First we use a python icon to create the hit probability data as X and Y and fill them into a histogram named py. Then we can plot it
and zoom it in.
WE can also rebin and as you can see, it becomes brighter because more hits will fall in one bin.
The same principle applies to the StrCategory.
I assume you must be interested at the plot above. Yep, we use our own plotting methods and those are also an amazing new feature of hist.
.plot method will automaticlly give you a plot according to the dimension of the histogram. In this case, we have a 2d -histogram and we can get a color mesh. And if the histogram is 1d, you will get a line.
If you want to get the projection of a 2d-histogram, you can use .plot2d_full, and you can also use your costomized keywords.
In the end, I would like to introduce hist's quick construction system. You don't need to use hist namespace everywhere like you do in BH. Hist supports a very experimental quick construction system. You can create and transform an Histogram like this, and even specify its storage type. like this, umm, Hist, Reg axis, with 10 bins, from -3 to 3, in the Int64 Storage, fill with numpy.random
Note that you cannot give storage or axis to an existing histogram like this. See,
Okay, I think we can get back to the PDF for now.
To sum up, Hist enhances the boost-histogram in all parts of the lifecycle of a histogram.
- Hist allows users to serialize and deserialize BH's from RooT and Pickle format, and makes sure Scikit-HEP tools to communicate well.
- Hist provides more convinient methods for initialize histograms, you can use Axis, Storage, and Transform Proxy for quick initialization. Moreover, two types of histograms are given for different usage,
Hist
is the general one and NamedHist
is name-oriented.
- Hist gives users more choices to do some manipulations.

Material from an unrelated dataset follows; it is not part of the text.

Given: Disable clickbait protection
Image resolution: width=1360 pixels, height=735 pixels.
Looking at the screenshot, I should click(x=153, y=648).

Users can use axis names to fill, project, and access. Plus, complex numbers are also allowed in hist to access bins.
- Some of the functions of hist facilitate several statistics tools in Scipy and iminuit to analysis data.

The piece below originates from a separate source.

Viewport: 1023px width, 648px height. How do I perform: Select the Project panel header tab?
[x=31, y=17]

- Hist offers amazing visualization tools to show the histograms of one or two dimensions. Furthermore, SVG repr format is allowed in hist.
If you want to know more about them, you can refer to our documentation.
We provide some resources on this page to help you better understand this tool. Most of which are useful scikit-hep tools.
In the end, I want to say, ang, currently, we have very few users, but some people have helped us to find bugs and given us useful suggestions. We are looking forward to your contributions and cherish your efforts. Hope you can join us. Though GSOC is ended, I will still keep track on this project and contribute to it. A new version of hist is around the corner and could be published in this week hopefully. Thanks for your listening!